Ну так вот. Долбаная Элен, друг. Можно было бы ждать, что она расстроится из-за девчонки, оставшейся с задроченными ковбоями, ан нет. Так, во всяком случае, казалось. Ладно, хрен с ним.
И она перестала с ним разговаривать.
А ведь все это случилось, когда он был мальчишкой, вот во что она, похоже, не въехала. Плюс ты рассказал о том, что двадцать лет назад было. Да и рассказал-то, на хер, только для того, чтобы она поняла – он изменился! Исусе-христе! Потому как увидел впереди путь. Для них обоих. И как раз собирался много чего предпринять, это была его задача, его и никакого другого мудака, – вот что он ей втолковывал. Это и есть вся долбаная суть его рассказа. Ладно, с первым он прокололся, а теперь и со вторым тоже, друг, со вторым тоже; да не просто прокололся, а еще хуже все испортил. Лучше бы он, блин, дал ей заснуть.
Да ни хера сама эта затраханная история и не важна. Даже если бы все в ней было сплошным враньем.
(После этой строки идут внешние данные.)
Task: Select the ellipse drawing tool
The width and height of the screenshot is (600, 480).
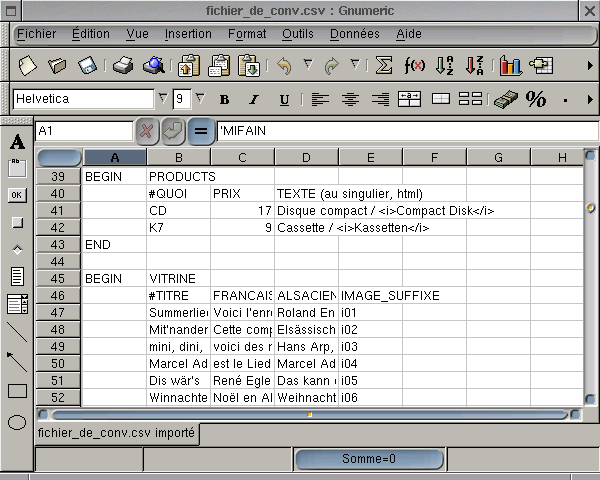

Он только одного и хотел – объяснить ей, что изменился. Вот и все, на хер.
Ладно.
Так что впредь не трепись. Он же знал это еще перед тем, как начал, знал, на хер, что, исусе-христе. Ладно, в жопу. Оно, между прочим, тоже не всегда верно. Похоже, некоторым людям это необходимо. Конечно, что тебе нужно было сделать, друг, что тебе нужно было сделать, – обнять ее, поцеловать, тебе следовало поцеловать ее, объяснить, что со всем этим дерьмом покончено. Потому как ведь покончено же, кранты. Вот и сказал бы ей. Сам ты с собой дурацкую шутку сыграл, друг, вот в чем проблема. Тебе дали шанс, а ты его профукал.
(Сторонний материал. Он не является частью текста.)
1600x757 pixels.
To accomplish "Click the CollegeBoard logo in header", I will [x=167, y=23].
Так ты тогда все и оставил. Так ведь пришлось оставить. Я к чему, раз уж так получилось, раз профукал, ну и оставь все как есть. Этот урок ты хорошо затвердил. Любой ценой оставаться в своем уме.
Ладно, хрен с ним, палку надо покрасить, сейчас самое время. Сэмми встает с кушетки. Не волнуйся. Ладно.
Вышел из пункта А, так уж топай до пункта Б, трудность только в том, что покамест ни единый мудак не знает, что с ним случилось. Не понимает, что ты нуждаешься в помощи. Белая палка, очки – это ж все едино, что паспорт.
Сэмми закрыл за собой дверь на два оборота. Отныне никакого гребаного риска. Отныне, друг, отныне.
Пройдя коридором, он постучал в дверь и, когда та отворилась, сказал: Привет.
А, привет, сынок… Это тот старикан, который одолжил ему пилу.
Опять я. Сэмми говорит, дело в том, э-э – что я на самом-то деле слепой. Глупо звучит…
…
Я для того вчера и брал у вас пилу, чтобы ручку у швабры отпилить – она у меня вместо палки, для прогулок.
А-а… понятно.
Тут вот еще что, я хочу выкрасить ее в белый цвет, чтобы вид у нее был, как надо. Вот я и подумал, понимаете, у меня в прихожей, в шкафу, есть немного белого лака, да только там не одна банка стоит, и я, ну, не могу сказать, в какой что, вы понимаете, такая вот дурь.
…
Подумал, может поможете мне ее отыскать? Вы не беспокойтесь, мне бы только банку найти… чтобы знать, что это та самая.
Ну да, сынок, да, я все понял, да.
Отлично.
О господи… не беспокойся. Погоди, я сейчас башмаки натяну. Слушай, кстати, как тебя звать-то?
Сэмми.
Сэмми, ну да, верно, ты уже говорил; а я Боб. Сейчас, надену башмаки. Зайди на минутку.